§ **Set task**: Print the lines below exactly as they appear, from first to last.

§ **Given information**:
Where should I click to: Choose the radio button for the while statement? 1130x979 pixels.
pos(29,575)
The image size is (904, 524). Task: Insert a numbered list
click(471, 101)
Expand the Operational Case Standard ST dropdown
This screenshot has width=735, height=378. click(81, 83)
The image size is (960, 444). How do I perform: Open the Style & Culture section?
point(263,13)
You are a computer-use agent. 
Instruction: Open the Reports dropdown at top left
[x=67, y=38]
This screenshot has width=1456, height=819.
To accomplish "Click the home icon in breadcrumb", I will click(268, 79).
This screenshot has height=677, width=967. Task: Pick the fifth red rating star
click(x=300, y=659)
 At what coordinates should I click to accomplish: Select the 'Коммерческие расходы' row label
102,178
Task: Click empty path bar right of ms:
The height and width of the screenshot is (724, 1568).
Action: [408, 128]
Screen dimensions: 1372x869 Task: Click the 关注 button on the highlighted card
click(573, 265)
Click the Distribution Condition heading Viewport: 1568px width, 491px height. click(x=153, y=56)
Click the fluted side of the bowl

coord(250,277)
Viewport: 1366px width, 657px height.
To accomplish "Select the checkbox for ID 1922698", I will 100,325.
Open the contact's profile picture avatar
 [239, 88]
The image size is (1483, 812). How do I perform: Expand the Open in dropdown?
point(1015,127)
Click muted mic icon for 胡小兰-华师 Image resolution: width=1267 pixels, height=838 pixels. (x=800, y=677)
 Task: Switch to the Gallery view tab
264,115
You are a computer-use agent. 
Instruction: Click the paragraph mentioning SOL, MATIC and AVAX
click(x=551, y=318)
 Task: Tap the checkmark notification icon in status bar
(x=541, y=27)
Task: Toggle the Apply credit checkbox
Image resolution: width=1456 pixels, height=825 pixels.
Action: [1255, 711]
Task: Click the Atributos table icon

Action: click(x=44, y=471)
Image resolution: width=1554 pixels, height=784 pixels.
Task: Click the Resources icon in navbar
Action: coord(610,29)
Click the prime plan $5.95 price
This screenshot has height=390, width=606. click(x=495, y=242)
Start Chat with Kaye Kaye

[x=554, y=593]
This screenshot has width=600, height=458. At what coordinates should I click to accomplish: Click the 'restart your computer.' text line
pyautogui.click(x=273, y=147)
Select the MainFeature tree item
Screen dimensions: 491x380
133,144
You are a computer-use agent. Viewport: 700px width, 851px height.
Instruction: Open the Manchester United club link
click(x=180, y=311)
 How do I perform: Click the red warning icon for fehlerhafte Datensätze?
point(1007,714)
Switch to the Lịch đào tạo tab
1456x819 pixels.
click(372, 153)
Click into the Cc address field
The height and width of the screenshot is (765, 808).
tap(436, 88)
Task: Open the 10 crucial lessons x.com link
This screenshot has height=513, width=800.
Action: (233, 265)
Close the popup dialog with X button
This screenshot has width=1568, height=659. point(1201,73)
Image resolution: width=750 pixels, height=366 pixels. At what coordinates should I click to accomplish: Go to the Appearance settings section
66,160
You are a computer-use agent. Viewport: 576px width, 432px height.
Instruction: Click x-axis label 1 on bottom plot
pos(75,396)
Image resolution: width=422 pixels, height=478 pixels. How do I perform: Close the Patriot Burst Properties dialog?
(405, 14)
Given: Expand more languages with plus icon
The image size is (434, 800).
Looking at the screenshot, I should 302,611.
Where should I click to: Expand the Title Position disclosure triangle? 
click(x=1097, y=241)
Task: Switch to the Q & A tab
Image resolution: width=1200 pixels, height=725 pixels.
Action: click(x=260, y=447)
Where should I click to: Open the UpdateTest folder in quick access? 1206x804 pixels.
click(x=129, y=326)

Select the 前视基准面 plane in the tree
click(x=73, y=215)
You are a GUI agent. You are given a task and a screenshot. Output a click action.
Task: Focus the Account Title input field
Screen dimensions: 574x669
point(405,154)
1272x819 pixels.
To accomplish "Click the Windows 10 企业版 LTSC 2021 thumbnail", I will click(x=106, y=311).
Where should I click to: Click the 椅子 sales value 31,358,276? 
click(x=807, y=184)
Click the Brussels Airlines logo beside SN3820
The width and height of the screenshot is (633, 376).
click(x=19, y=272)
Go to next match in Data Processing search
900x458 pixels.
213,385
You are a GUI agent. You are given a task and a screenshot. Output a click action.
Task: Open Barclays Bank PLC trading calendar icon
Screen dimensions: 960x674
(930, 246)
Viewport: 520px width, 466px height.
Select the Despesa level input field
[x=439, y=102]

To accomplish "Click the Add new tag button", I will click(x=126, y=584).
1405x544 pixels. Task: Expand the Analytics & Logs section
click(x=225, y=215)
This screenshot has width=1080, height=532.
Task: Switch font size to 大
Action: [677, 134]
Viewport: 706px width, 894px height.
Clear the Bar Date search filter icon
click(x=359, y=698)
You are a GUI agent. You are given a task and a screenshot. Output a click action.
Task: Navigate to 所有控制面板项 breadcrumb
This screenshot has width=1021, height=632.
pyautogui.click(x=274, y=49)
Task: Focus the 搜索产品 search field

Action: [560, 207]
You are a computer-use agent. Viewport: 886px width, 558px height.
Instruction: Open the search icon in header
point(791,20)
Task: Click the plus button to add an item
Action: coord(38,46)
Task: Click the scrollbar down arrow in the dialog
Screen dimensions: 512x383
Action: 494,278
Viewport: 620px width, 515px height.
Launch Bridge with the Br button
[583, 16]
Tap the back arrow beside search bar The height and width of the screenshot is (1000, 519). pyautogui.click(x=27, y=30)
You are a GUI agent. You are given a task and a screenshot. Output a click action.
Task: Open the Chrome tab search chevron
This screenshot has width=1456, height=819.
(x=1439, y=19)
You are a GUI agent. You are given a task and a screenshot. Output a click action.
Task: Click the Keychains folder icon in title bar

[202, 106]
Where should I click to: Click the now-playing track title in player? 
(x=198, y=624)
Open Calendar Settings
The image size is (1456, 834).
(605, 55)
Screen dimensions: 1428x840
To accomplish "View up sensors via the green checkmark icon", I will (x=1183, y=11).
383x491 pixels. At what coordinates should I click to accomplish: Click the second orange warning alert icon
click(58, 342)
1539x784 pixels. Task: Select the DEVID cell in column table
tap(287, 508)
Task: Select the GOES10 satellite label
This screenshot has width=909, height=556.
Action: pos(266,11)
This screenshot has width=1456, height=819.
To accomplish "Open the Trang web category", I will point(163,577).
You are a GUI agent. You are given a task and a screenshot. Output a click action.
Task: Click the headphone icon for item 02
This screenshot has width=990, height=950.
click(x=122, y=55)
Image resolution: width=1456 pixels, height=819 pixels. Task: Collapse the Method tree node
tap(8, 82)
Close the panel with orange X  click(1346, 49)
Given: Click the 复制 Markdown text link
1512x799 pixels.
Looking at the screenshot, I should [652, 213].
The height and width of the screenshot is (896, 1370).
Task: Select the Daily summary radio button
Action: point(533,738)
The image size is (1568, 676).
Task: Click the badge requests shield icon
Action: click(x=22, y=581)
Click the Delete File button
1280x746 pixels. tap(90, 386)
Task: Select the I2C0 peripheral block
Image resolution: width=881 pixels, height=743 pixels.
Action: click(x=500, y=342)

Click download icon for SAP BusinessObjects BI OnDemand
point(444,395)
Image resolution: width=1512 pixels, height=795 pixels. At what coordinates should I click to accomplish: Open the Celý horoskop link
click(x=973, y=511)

§ **Task solution**:
Where should I click to: Choose the radio button for the while statement? 1130x979 pixels.
pos(29,575)
The image size is (904, 524). Task: Insert a numbered list
click(471, 101)
Expand the Operational Case Standard ST dropdown
This screenshot has width=735, height=378. click(81, 83)
The image size is (960, 444). How do I perform: Open the Style & Culture section?
point(263,13)
You are a computer-use agent. 
Instruction: Open the Reports dropdown at top left
[x=67, y=38]
This screenshot has width=1456, height=819.
To accomplish "Click the home icon in breadcrumb", I will click(268, 79).
This screenshot has height=677, width=967. Task: Pick the fifth red rating star
click(x=300, y=659)
 At what coordinates should I click to accomplish: Select the 'Коммерческие расходы' row label
102,178
Task: Click empty path bar right of ms:
The height and width of the screenshot is (724, 1568).
Action: [408, 128]
Screen dimensions: 1372x869 Task: Click the 关注 button on the highlighted card
click(573, 265)
Click the Distribution Condition heading Viewport: 1568px width, 491px height. click(x=153, y=56)
Click the fluted side of the bowl

coord(250,277)
Viewport: 1366px width, 657px height.
To accomplish "Select the checkbox for ID 1922698", I will 100,325.
Open the contact's profile picture avatar
 [239, 88]
The image size is (1483, 812). How do I perform: Expand the Open in dropdown?
point(1015,127)
Click muted mic icon for 胡小兰-华师 Image resolution: width=1267 pixels, height=838 pixels. (x=800, y=677)
 Task: Switch to the Gallery view tab
264,115
You are a computer-use agent. 
Instruction: Click the paragraph mentioning SOL, MATIC and AVAX
click(x=551, y=318)
 Task: Tap the checkmark notification icon in status bar
(x=541, y=27)
Task: Toggle the Apply credit checkbox
Image resolution: width=1456 pixels, height=825 pixels.
Action: [1255, 711]
Task: Click the Atributos table icon

Action: click(x=44, y=471)
Image resolution: width=1554 pixels, height=784 pixels.
Task: Click the Resources icon in navbar
Action: coord(610,29)
Click the prime plan $5.95 price
This screenshot has height=390, width=606. click(x=495, y=242)
Start Chat with Kaye Kaye

[x=554, y=593]
This screenshot has width=600, height=458. At what coordinates should I click to accomplish: Click the 'restart your computer.' text line
pyautogui.click(x=273, y=147)
Select the MainFeature tree item
Screen dimensions: 491x380
133,144
You are a computer-use agent. Viewport: 700px width, 851px height.
Instruction: Open the Manchester United club link
click(x=180, y=311)
 How do I perform: Click the red warning icon for fehlerhafte Datensätze?
point(1007,714)
Switch to the Lịch đào tạo tab
1456x819 pixels.
click(372, 153)
Click into the Cc address field
The height and width of the screenshot is (765, 808).
tap(436, 88)
Task: Open the 10 crucial lessons x.com link
This screenshot has height=513, width=800.
Action: (233, 265)
Close the popup dialog with X button
This screenshot has width=1568, height=659. point(1201,73)
Image resolution: width=750 pixels, height=366 pixels. At what coordinates should I click to accomplish: Go to the Appearance settings section
66,160
You are a computer-use agent. Viewport: 576px width, 432px height.
Instruction: Click x-axis label 1 on bottom plot
pos(75,396)
Image resolution: width=422 pixels, height=478 pixels. How do I perform: Close the Patriot Burst Properties dialog?
(405, 14)
Given: Expand more languages with plus icon
The image size is (434, 800).
Looking at the screenshot, I should 302,611.
Where should I click to: Expand the Title Position disclosure triangle? 
click(x=1097, y=241)
Task: Switch to the Q & A tab
Image resolution: width=1200 pixels, height=725 pixels.
Action: click(x=260, y=447)
Where should I click to: Open the UpdateTest folder in quick access? 1206x804 pixels.
click(x=129, y=326)

Select the 前视基准面 plane in the tree
click(x=73, y=215)
You are a GUI agent. You are given a task and a screenshot. Output a click action.
Task: Focus the Account Title input field
Screen dimensions: 574x669
point(405,154)
1272x819 pixels.
To accomplish "Click the Windows 10 企业版 LTSC 2021 thumbnail", I will click(x=106, y=311).
Where should I click to: Click the 椅子 sales value 31,358,276? 
click(x=807, y=184)
Click the Brussels Airlines logo beside SN3820
The width and height of the screenshot is (633, 376).
click(x=19, y=272)
Go to next match in Data Processing search
900x458 pixels.
213,385
You are a GUI agent. You are given a task and a screenshot. Output a click action.
Task: Open Barclays Bank PLC trading calendar icon
Screen dimensions: 960x674
(930, 246)
Viewport: 520px width, 466px height.
Select the Despesa level input field
[x=439, y=102]

To accomplish "Click the Add new tag button", I will click(x=126, y=584).
1405x544 pixels. Task: Expand the Analytics & Logs section
click(x=225, y=215)
This screenshot has width=1080, height=532.
Task: Switch font size to 大
Action: [677, 134]
Viewport: 706px width, 894px height.
Clear the Bar Date search filter icon
click(x=359, y=698)
You are a GUI agent. You are given a task and a screenshot. Output a click action.
Task: Navigate to 所有控制面板项 breadcrumb
This screenshot has width=1021, height=632.
pyautogui.click(x=274, y=49)
Task: Focus the 搜索产品 search field

Action: [560, 207]
You are a computer-use agent. Viewport: 886px width, 558px height.
Instruction: Open the search icon in header
point(791,20)
Task: Click the plus button to add an item
Action: coord(38,46)
Task: Click the scrollbar down arrow in the dialog
Screen dimensions: 512x383
Action: 494,278
Viewport: 620px width, 515px height.
Launch Bridge with the Br button
[583, 16]
Tap the back arrow beside search bar The height and width of the screenshot is (1000, 519). pyautogui.click(x=27, y=30)
You are a GUI agent. You are given a task and a screenshot. Output a click action.
Task: Open the Chrome tab search chevron
This screenshot has width=1456, height=819.
(x=1439, y=19)
You are a GUI agent. You are given a task and a screenshot. Output a click action.
Task: Click the Keychains folder icon in title bar

[202, 106]
Where should I click to: Click the now-playing track title in player? 
(x=198, y=624)
Open Calendar Settings
The image size is (1456, 834).
(605, 55)
Screen dimensions: 1428x840
To accomplish "View up sensors via the green checkmark icon", I will (x=1183, y=11).
383x491 pixels. At what coordinates should I click to accomplish: Click the second orange warning alert icon
click(58, 342)
1539x784 pixels. Task: Select the DEVID cell in column table
tap(287, 508)
Task: Select the GOES10 satellite label
This screenshot has width=909, height=556.
Action: pos(266,11)
This screenshot has width=1456, height=819.
To accomplish "Open the Trang web category", I will point(163,577).
You are a GUI agent. You are given a task and a screenshot. Output a click action.
Task: Click the headphone icon for item 02
This screenshot has width=990, height=950.
click(x=122, y=55)
Image resolution: width=1456 pixels, height=819 pixels. Task: Collapse the Method tree node
tap(8, 82)
Close the panel with orange X  click(1346, 49)
Given: Click the 复制 Markdown text link
1512x799 pixels.
Looking at the screenshot, I should [652, 213].
The height and width of the screenshot is (896, 1370).
Task: Select the Daily summary radio button
Action: point(533,738)
The image size is (1568, 676).
Task: Click the badge requests shield icon
Action: click(x=22, y=581)
Click the Delete File button
1280x746 pixels. tap(90, 386)
Task: Select the I2C0 peripheral block
Image resolution: width=881 pixels, height=743 pixels.
Action: click(x=500, y=342)

Click download icon for SAP BusinessObjects BI OnDemand
point(444,395)
Image resolution: width=1512 pixels, height=795 pixels. At what coordinates should I click to accomplish: Open the Celý horoskop link
click(x=973, y=511)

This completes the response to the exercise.